On-line coloring between two lines

We study on-line colorings of certain graphs given as intersection graphs of objects "between two lines", i.e., there is a pair of horizontal lines such that each object of the representation is a connected set contained in the strip between the lines and touches both. Some of the graph classes admitting such a representation are permutation graphs (segments), interval graphs (axis-aligned rectangles), trapezoid graphs (trapezoids) and cocomparability graphs (simple curves). We present an on-line algorithm coloring graphs given by convex sets between two lines that uses $O(\omega^3)$ colors on graphs with maximum clique size $\omega$. In contrast intersection graphs of segments attached to a single line may force any on-line coloring algorithm to use an arbitrary number of colors even when $\omega=2$. The {\em left-of} relation makes the complement of intersection graphs of objects between two lines into a poset.
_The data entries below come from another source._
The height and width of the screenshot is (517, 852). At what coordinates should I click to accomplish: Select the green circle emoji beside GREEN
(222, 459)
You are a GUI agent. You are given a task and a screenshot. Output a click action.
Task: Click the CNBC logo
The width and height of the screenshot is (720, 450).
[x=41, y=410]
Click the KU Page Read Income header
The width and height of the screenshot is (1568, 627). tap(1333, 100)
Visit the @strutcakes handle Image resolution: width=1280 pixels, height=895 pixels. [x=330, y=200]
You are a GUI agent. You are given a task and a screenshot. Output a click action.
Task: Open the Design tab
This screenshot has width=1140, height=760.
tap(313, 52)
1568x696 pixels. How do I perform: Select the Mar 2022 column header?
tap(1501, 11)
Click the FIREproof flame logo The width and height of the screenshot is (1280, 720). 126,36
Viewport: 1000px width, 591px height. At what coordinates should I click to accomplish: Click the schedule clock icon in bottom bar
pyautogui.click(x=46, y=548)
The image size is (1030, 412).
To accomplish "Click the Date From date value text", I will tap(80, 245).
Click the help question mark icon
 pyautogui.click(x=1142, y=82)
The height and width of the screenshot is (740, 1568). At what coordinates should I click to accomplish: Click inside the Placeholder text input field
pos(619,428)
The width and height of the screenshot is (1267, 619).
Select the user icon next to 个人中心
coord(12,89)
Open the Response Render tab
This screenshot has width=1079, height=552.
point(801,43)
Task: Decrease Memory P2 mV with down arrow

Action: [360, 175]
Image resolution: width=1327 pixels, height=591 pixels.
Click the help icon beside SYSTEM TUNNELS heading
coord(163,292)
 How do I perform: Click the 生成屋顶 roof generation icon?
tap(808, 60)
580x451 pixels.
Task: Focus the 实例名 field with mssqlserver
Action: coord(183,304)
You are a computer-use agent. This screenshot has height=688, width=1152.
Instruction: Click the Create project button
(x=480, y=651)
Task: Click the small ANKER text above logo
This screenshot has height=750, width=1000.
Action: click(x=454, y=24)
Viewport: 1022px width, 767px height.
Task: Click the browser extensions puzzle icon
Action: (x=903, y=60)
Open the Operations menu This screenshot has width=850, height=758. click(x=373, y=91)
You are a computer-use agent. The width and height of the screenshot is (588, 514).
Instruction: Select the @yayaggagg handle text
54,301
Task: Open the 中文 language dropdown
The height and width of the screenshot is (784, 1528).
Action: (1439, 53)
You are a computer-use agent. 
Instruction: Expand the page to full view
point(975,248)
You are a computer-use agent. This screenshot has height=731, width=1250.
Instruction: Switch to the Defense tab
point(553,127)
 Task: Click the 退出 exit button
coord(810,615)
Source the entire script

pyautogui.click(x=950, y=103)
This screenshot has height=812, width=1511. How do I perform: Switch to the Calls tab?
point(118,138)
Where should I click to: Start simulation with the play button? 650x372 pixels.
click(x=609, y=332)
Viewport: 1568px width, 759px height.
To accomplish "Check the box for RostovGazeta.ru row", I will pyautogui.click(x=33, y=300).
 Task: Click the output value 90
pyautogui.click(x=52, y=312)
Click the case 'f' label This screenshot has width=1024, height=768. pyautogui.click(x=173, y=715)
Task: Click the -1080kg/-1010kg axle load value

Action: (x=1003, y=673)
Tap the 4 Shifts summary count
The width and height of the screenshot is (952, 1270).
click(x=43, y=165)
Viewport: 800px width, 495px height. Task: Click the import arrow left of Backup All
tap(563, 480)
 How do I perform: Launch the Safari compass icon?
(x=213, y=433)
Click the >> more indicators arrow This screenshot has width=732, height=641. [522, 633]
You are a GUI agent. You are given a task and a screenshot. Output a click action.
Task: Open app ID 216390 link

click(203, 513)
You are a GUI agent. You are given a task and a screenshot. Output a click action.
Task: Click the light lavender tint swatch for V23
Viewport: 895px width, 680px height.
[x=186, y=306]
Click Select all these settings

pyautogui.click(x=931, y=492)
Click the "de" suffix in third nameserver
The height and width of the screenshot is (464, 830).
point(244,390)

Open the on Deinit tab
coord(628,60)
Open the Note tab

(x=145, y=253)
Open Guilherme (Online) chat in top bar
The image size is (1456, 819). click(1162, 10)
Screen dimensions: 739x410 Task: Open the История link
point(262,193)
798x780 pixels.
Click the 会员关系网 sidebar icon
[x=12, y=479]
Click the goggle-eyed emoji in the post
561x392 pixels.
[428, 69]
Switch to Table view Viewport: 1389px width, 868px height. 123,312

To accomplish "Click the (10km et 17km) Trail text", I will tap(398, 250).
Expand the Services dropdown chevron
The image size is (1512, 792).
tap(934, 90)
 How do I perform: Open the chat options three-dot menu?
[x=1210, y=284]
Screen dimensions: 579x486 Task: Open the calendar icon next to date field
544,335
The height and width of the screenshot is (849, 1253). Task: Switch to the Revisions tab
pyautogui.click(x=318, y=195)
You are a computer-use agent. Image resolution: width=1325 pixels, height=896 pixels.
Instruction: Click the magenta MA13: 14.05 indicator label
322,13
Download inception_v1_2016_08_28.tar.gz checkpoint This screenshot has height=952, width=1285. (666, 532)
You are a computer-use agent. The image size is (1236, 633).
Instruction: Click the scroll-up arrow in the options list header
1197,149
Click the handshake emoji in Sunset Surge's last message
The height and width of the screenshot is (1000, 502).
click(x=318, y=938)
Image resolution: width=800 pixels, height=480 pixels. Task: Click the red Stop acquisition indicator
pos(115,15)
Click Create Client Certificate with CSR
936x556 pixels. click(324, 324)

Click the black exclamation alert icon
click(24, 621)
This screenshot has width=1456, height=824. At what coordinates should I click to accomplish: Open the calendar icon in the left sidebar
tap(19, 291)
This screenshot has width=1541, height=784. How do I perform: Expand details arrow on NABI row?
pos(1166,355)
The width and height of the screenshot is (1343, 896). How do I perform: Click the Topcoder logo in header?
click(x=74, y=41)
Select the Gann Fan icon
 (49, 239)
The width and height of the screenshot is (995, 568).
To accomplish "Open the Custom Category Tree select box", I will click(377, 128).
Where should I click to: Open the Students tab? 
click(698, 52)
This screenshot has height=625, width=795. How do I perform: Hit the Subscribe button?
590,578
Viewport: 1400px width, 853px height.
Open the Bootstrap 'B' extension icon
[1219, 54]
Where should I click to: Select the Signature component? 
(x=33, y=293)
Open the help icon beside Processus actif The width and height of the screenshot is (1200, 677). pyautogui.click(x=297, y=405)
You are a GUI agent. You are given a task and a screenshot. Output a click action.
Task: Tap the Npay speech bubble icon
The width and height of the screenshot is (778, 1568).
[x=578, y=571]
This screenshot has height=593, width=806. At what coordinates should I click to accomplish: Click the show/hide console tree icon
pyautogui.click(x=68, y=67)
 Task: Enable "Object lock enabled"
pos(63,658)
As an aside we discuss the relation of the class $\mathcal{C}$ of posets obtained from convex sets between two lines with some other classes of posets: all $2$-dimensional posets and all posets of height $2$ are in $\mathcal{C}$ but there is a $3$-dimensional poset of height $3$ that does not belong to $\mathcal{C}$. We also show that the on-line coloring problem for curves between two lines is as hard as the on-line chain partition problem for arbitrary posets.